AzureMetrics: Various metrics on blob container utilisation and performance.; This table is not reserved for the desired state data container and other resources may log to it.

User data logs#

The user data file share holds the researchers’ home directories, where they will store their personal data and configuration. Logs from the share are ingested into the SRE’s log analytics workspace. There are two tables,

StorageFileLogs: NFS events occurring on the file share.; For example data being written or directories being accessed
AzureMetrics: Various metrics on file share utilisation and performance.; This table is not reserved for the user data share and other resources may log to it.

Configuration data logs#

There are multiple configuration data file shares. Each contains the configuration and state data for the Data Safe Haven services deployed as containers. Logs from the share are ingested into the SRE’s log analytics workspace. There are two tables,

StorageFileLogs: SMB events occurring on the file share.; For example data being written or directories being accessed
AzureMetrics: Various metrics on file share utilisation and performance.; This table is not reserved for the configuration data shares and other resources may log to it.

Container logs#

Some of the Data Safe Haven infrastructure is provisioned as containers. These include,

remote desktop portal
package proxy
Gitea and Hedgedoc

Logs from all containers are ingested into the SRE’s log analytics workspace. There are two tables,

ContainerEvents_CL: Event logs for the container instance resources such as starting, stopping, crashes and pulling images.
ContainerInstanceLog_CL: Container process logs.; This is where you can view the output of the containerised applications and will be useful for debugging problems.

Workspace logs#

Logs from all user workspaces are ingested into the SRE’s log analytics workspace using the Azure Monitor Agent.

There are three tables,

Perf: Usage statistics for individual workspaces, such as percent memory used and percent disk space used.
Syslog: syslog events from workspaces.; Syslog is the de facto standard protocol for logging on Linux and most applications will log to it.; These logs will be useful for debugging problems with the workspace or workspace software.
Heartbeat: Verification that the Azure Monitor Agent is present on the workspaces and is able to connect to the log analytics workspace.

Firewall logs#

The firewall plays a critical role in the security of a Data Safe Haven. It filters all outbound traffic through a set of FQDN rules so that each component may only reach necessary and allowed domains.
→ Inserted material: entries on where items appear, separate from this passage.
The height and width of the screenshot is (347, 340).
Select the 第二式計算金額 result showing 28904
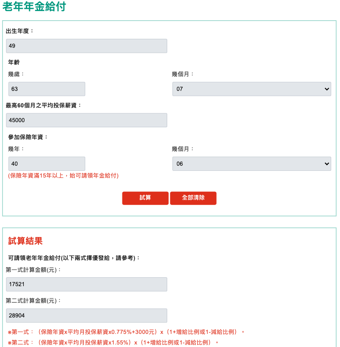pyautogui.click(x=86, y=316)
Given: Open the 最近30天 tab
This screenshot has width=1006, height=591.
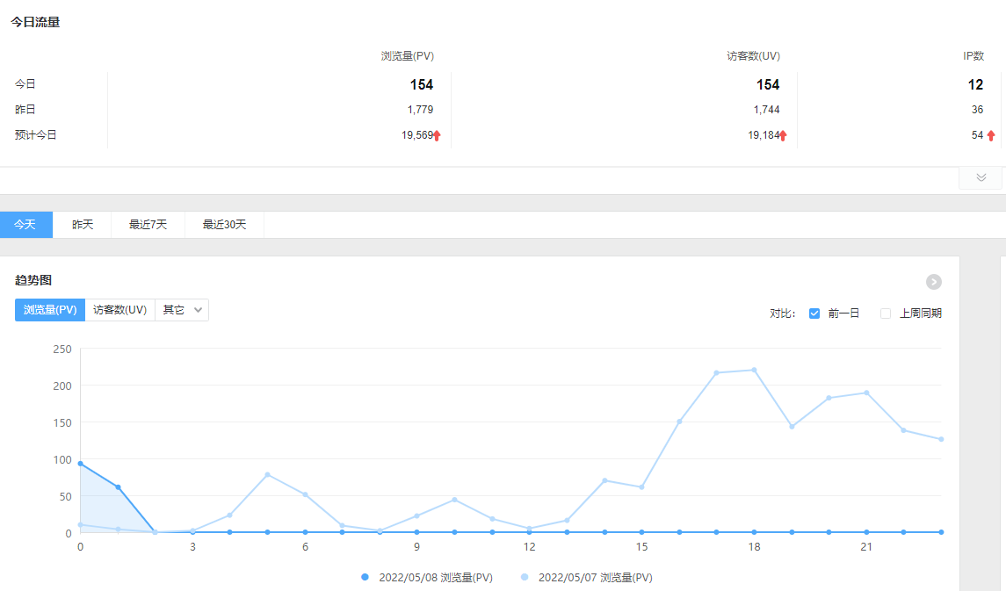Looking at the screenshot, I should click(224, 225).
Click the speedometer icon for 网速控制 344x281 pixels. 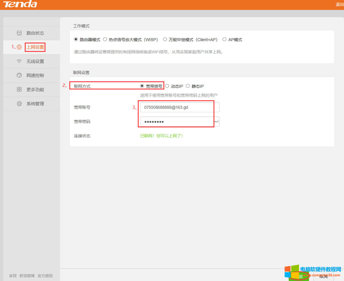(x=19, y=75)
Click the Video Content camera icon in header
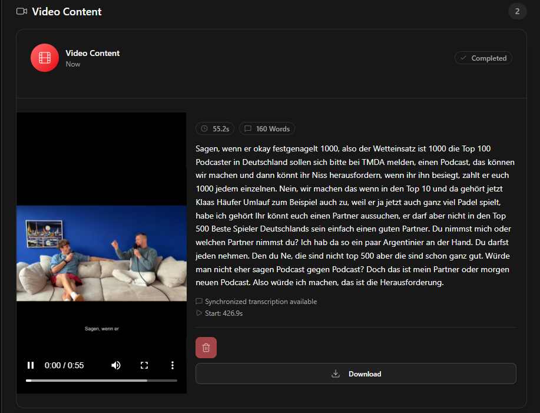The height and width of the screenshot is (413, 540). 21,11
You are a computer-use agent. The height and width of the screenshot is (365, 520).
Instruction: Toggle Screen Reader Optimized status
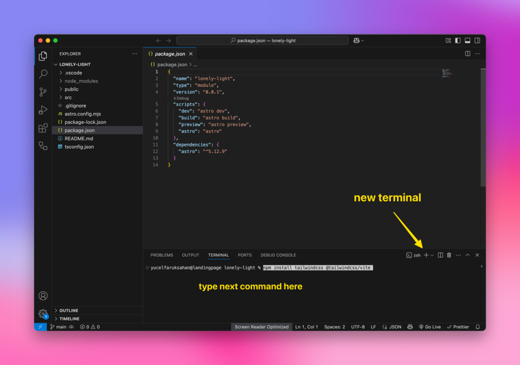point(262,327)
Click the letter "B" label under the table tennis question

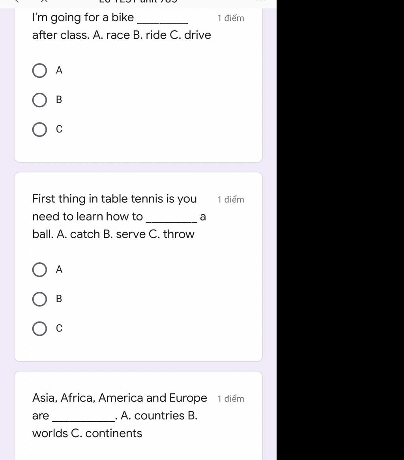[x=59, y=299]
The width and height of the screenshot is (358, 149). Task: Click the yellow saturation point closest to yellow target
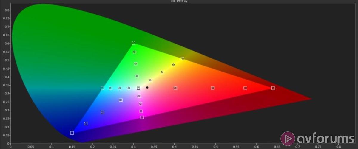tap(173, 65)
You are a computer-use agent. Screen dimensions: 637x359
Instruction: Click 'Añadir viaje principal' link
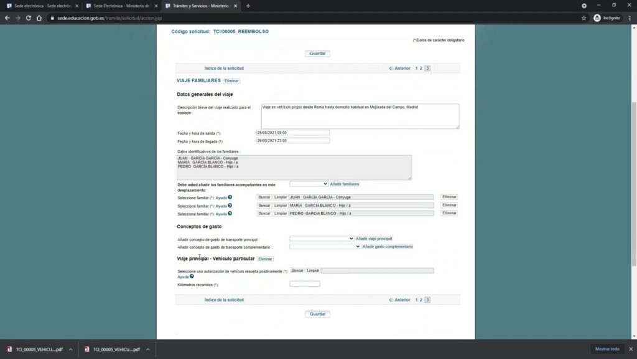(374, 239)
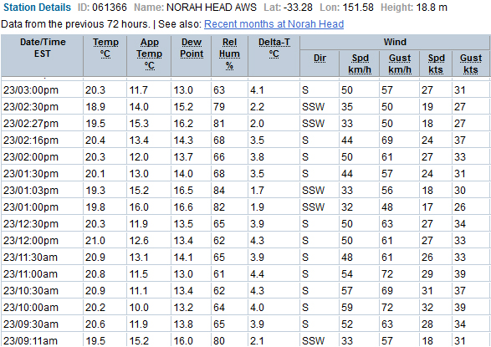Screen dimensions: 491x347
Task: Click the Gust km/h column header
Action: [400, 64]

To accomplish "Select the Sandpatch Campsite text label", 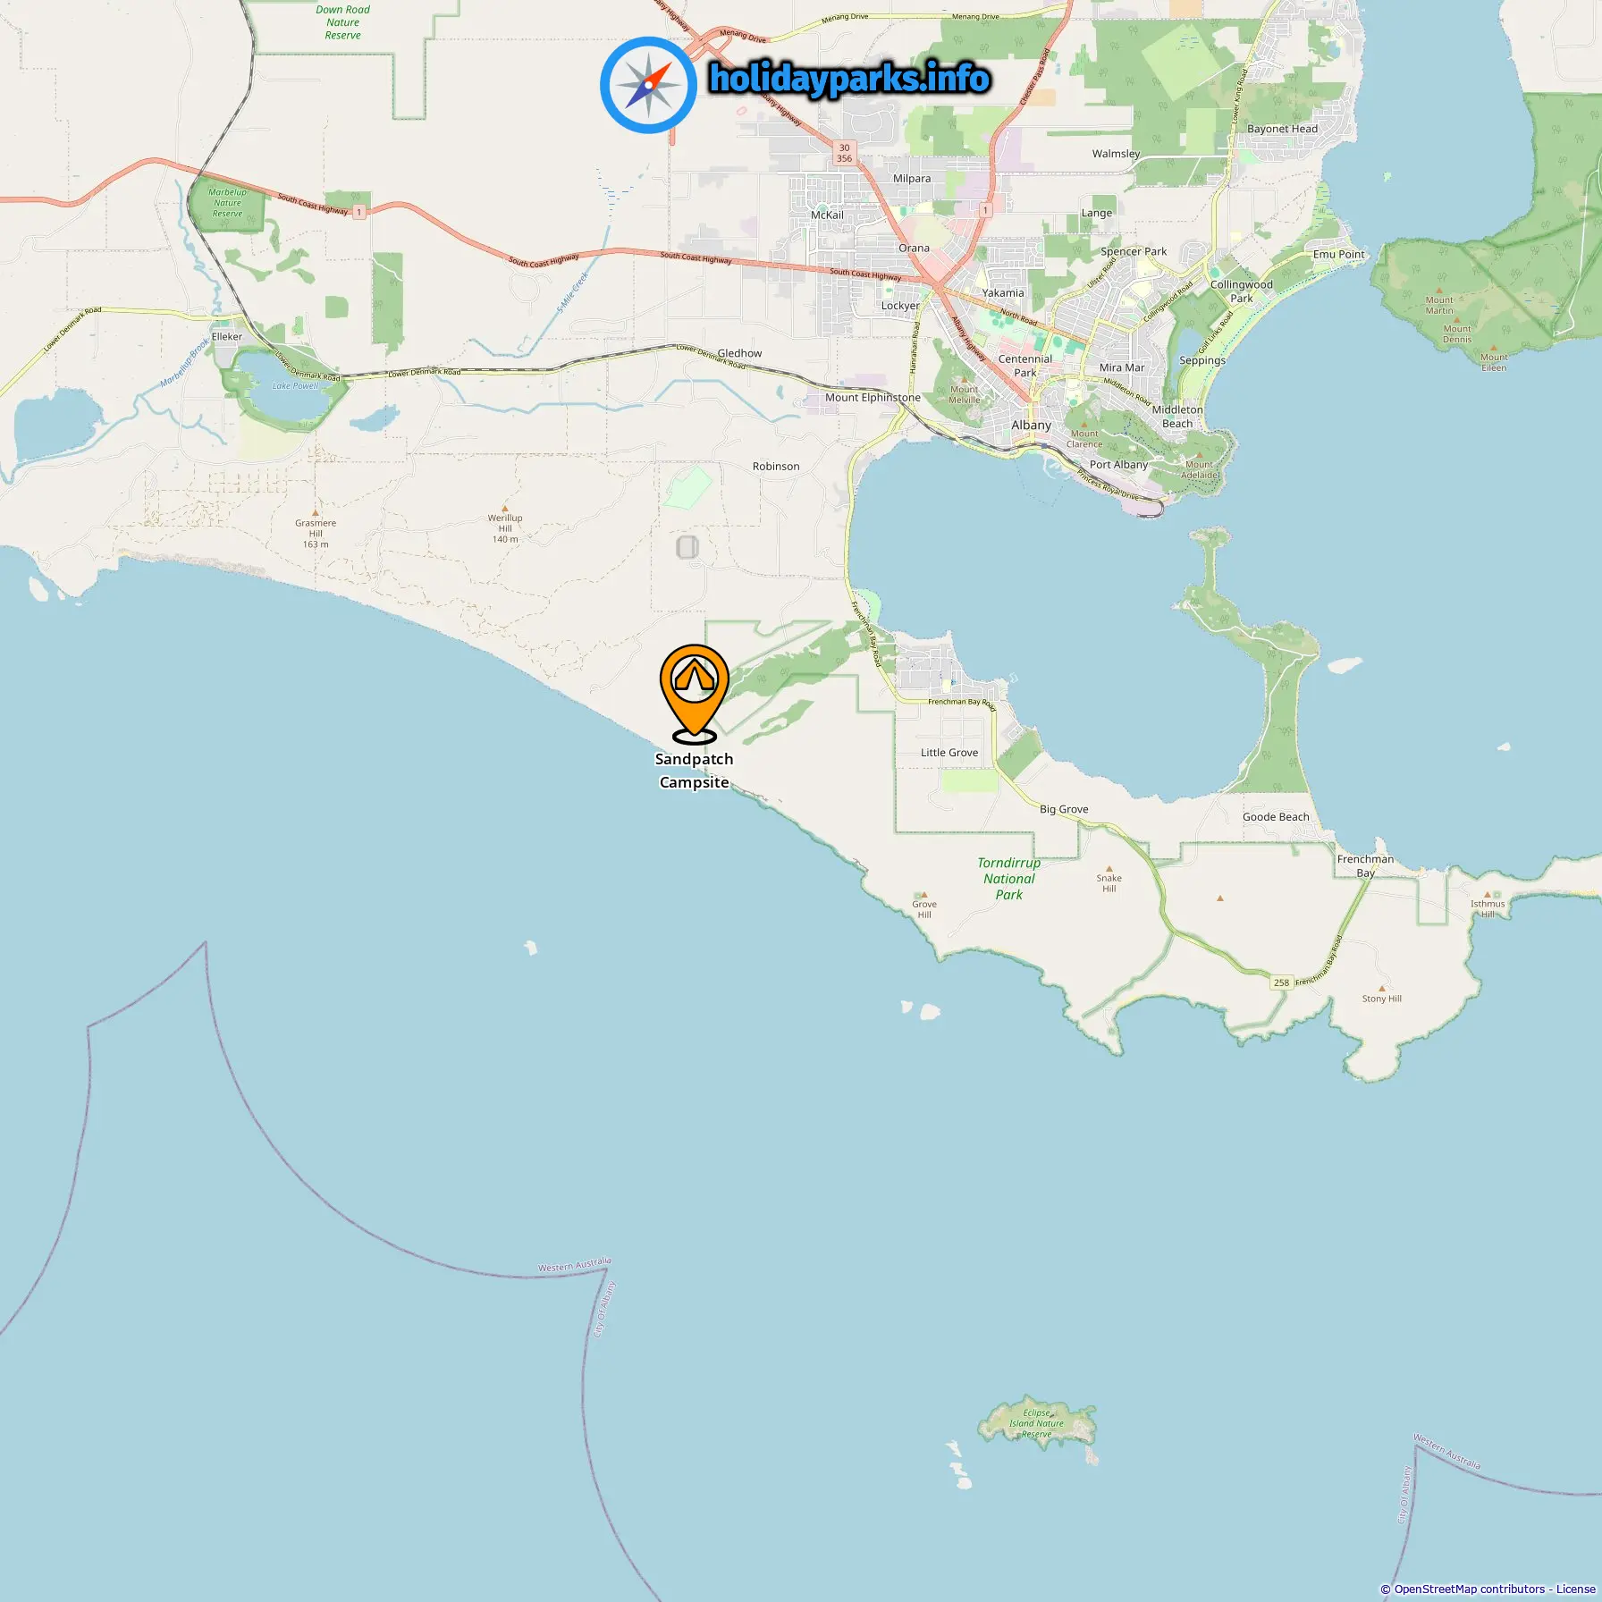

Logs from the firewall are ingested into the SREs log workspace. There are three tables,

AZFWApplicationRule: Logs from the firewalls FDQN filters.; Shows requests to the outside of the Data Safe Haven and why they have been approved or rejected.
AZFWDnsQuery: DNS requests handled by the firewall.
AzureMetrics: Various metrics on firewall utilisation and performance.; This table is not reserved for the firewall and other resources may log to it.